At Just Eat, we’re constantly asking more of our data platform. Frequent requests for information mean new data has to be added to our Data Lake on Google Cloud Platform (GCP). In this post we’ll discuss the various processes that we carry out to ingest data into our data lake. We’ll move on to document a high level view of our architecture and wrap up by looking at the tenets that are carried through into the implementation.
Much of the ingestion process is repetitive; the same high-level steps are generally carried out for each ingestion job regardless of source system nuances. These steps are:
- Data Retrieval: Typically, the first step in any ingestion process is to extract the data from the source system. We ingest data from over 100 heterogeneous systems, these systems may be internal or external to Just Eat. Data is transferred using a variety of mechanisms (S3, GCS, database extract, HTTP, FTP, etc.), or streamed into our real time ingestion API.
- Schema Inference & Evolution: Due to the development cycle of any product or data feed, changes are inevitable. To be able to handle additional data points and removal or change of existing ones, we need to have a way to track and handle schema changes.
- PII Identification & Obfuscation: We take data privacy seriously here at Just Eat, ensuring we handle all of the data that we consume with care. As part of our ingestion, we need to identify any potential PII data, anonymise it and store it correctly. This also ties in with our Subject Access Request and Right To Be Forgotten processing, enabling us to comply with GDPR.
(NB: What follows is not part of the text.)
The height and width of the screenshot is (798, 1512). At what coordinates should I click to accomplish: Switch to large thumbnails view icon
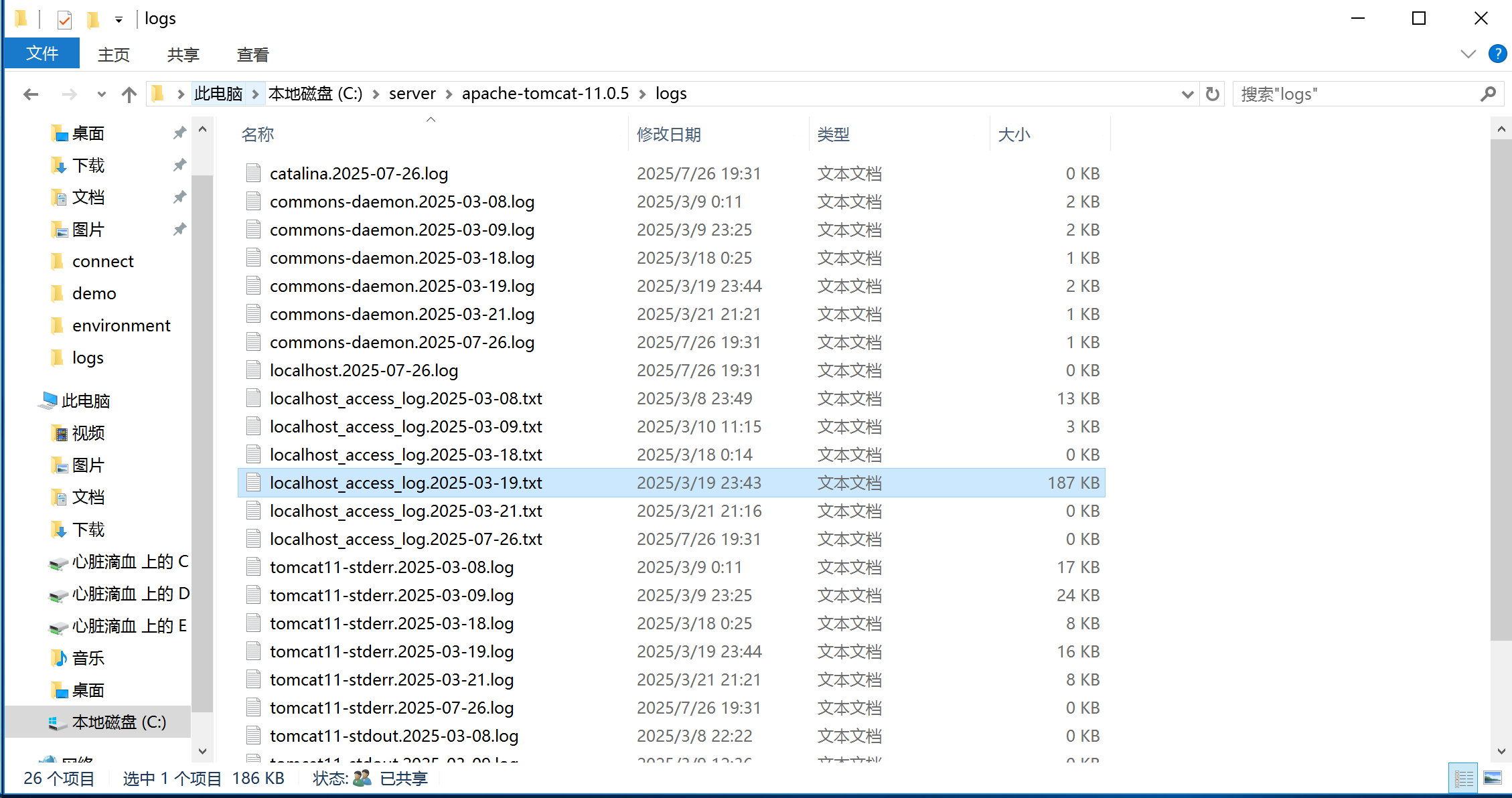(x=1493, y=779)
- Data Loading: After retrieving the data, inferring its schema and ensuring it’s been through the relevant anonymisation process, it must finally be loaded into our Data Lake.
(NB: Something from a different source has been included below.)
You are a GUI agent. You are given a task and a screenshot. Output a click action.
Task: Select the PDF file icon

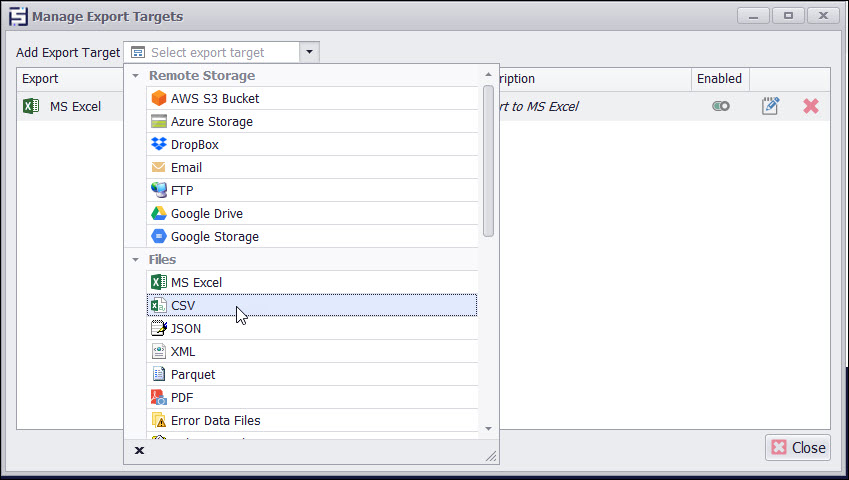coord(158,397)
Introducing Airflow Ingest
The data engineering community has helped curate a number of tools to orchestrate the above processes. There are a various different platforms that support such orchestration. We’re big fans of Apache Airflow. It scales extremely well and offers us the ability to enhance and extend it. In addition to this, Airflow has great community, helped by the fact that its been taken into the Apache Software Foundation. We’ve been running Airflow since 2016.
After some experimentation, we eventually settled on a CQRS architecture (separated ingestion from consumption). This paradigm saw the formation of three new tools, each with a razor-sharp, focused purpose.
Airflow Ingests (as it’s aptly named), raison d’etre is to provide a highly flexible and configurable environment for extracting data from an arbitrary source and landing it in its raw form in GCS. No transformation or outbound data feeds, just ingestion.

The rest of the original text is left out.